Both ends included, set down the lines from the line containing "Image resolution: width=1024" through the last line of the records below, without pictures.

+++ The input

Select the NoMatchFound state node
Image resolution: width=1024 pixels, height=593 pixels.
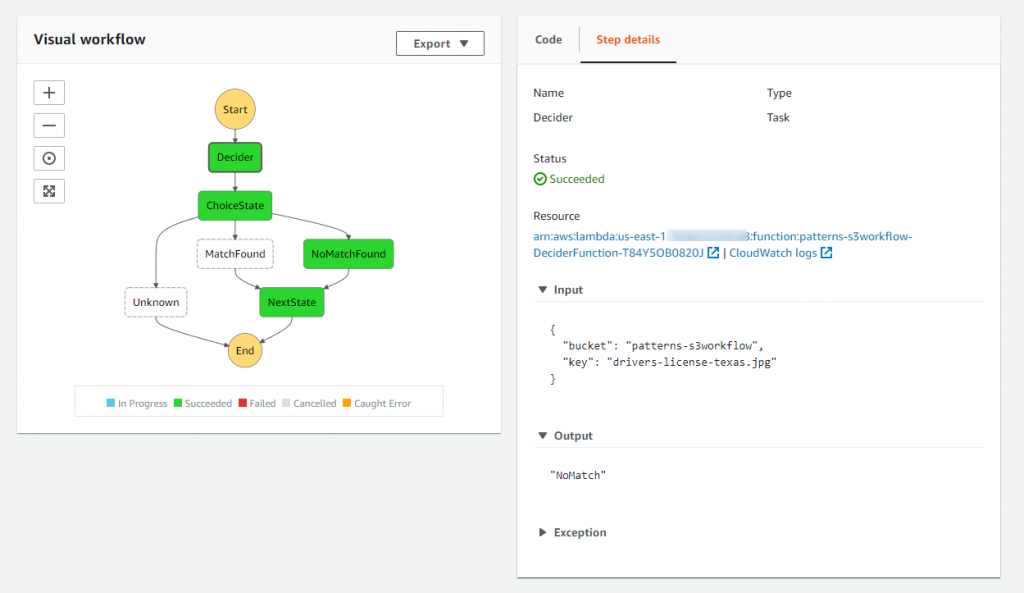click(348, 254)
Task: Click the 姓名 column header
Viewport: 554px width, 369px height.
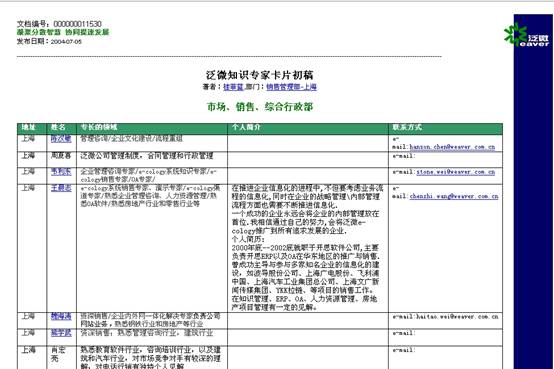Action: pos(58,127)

++++++

- [Exercise response]:
Image resolution: width=1024 pixels, height=593 pixels.
click(348, 254)
Task: Click the 姓名 column header
Viewport: 554px width, 369px height.
Action: pos(58,127)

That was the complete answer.